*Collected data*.

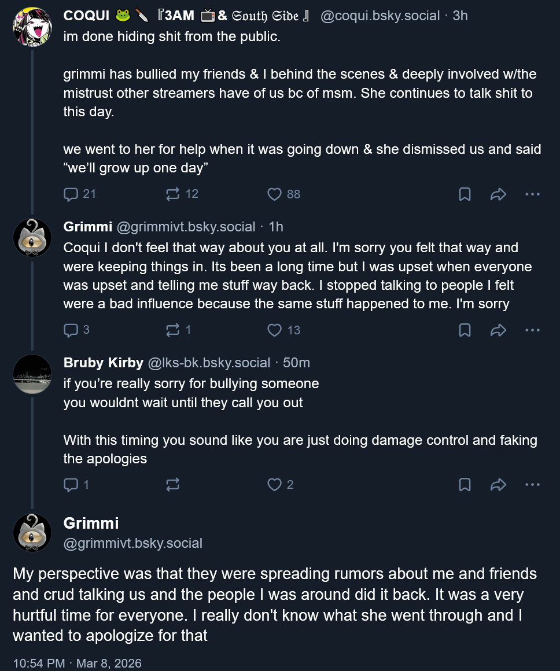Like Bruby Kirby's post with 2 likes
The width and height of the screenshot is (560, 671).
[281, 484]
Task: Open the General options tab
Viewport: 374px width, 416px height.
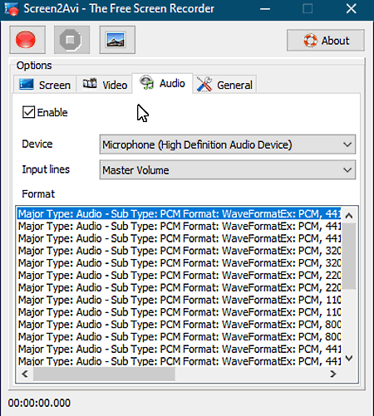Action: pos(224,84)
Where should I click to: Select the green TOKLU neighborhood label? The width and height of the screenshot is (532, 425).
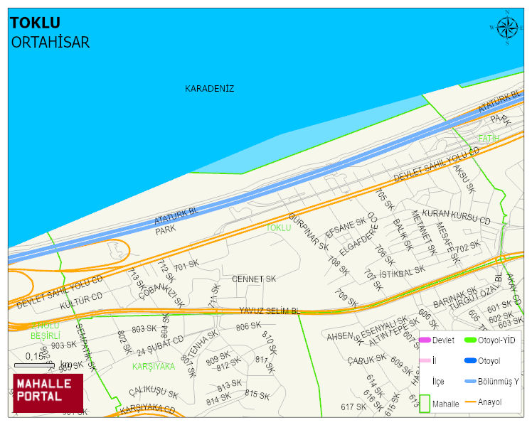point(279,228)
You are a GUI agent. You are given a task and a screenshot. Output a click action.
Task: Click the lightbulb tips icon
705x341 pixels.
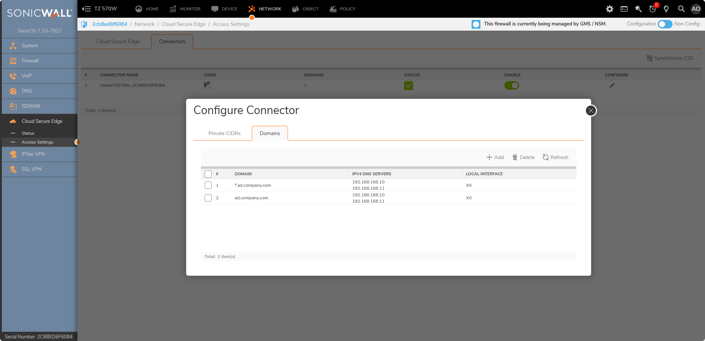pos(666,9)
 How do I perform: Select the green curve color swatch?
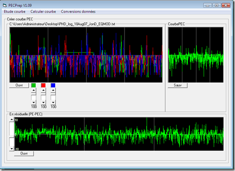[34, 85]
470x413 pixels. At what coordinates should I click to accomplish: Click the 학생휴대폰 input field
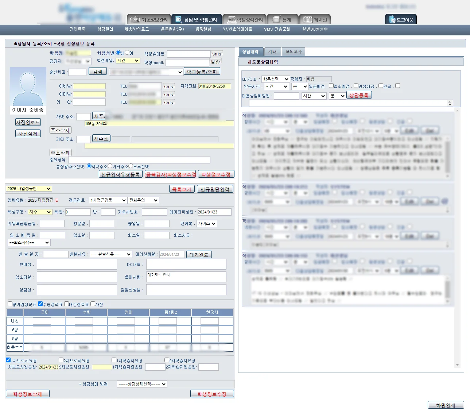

--

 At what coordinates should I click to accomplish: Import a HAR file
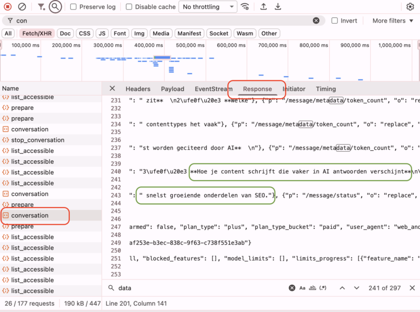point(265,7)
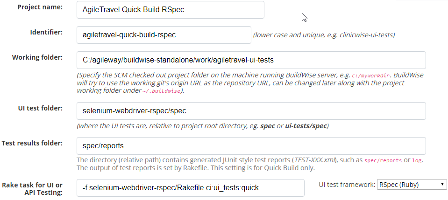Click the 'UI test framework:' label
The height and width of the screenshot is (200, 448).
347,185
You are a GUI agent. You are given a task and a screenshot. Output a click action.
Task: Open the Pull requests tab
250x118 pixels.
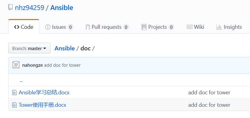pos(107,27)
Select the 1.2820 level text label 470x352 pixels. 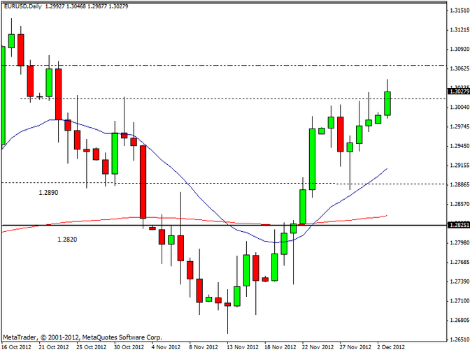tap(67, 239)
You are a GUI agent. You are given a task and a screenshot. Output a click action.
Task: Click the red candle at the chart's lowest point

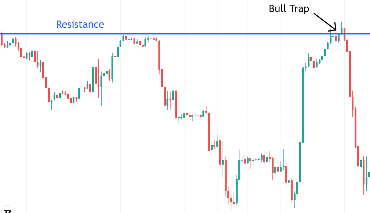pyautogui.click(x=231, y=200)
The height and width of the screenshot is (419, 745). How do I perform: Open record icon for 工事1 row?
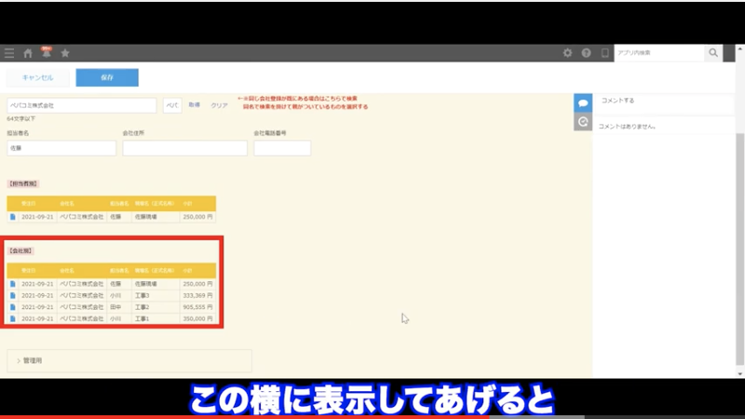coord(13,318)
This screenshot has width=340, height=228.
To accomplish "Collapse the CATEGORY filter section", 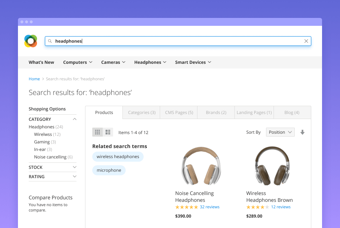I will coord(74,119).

*Work to be completed*. Although pictures appear among the records above, write out exactly only the lines from the one that has "How do I perform: Select" through the one that has "470x413 pixels. At", and leave the pictures out.

*Written solution*.
 How do I perform: Select the green curve color swatch?
[34, 85]
470x413 pixels. At what coordinates should I click to accomplish: Click the 학생휴대폰 input field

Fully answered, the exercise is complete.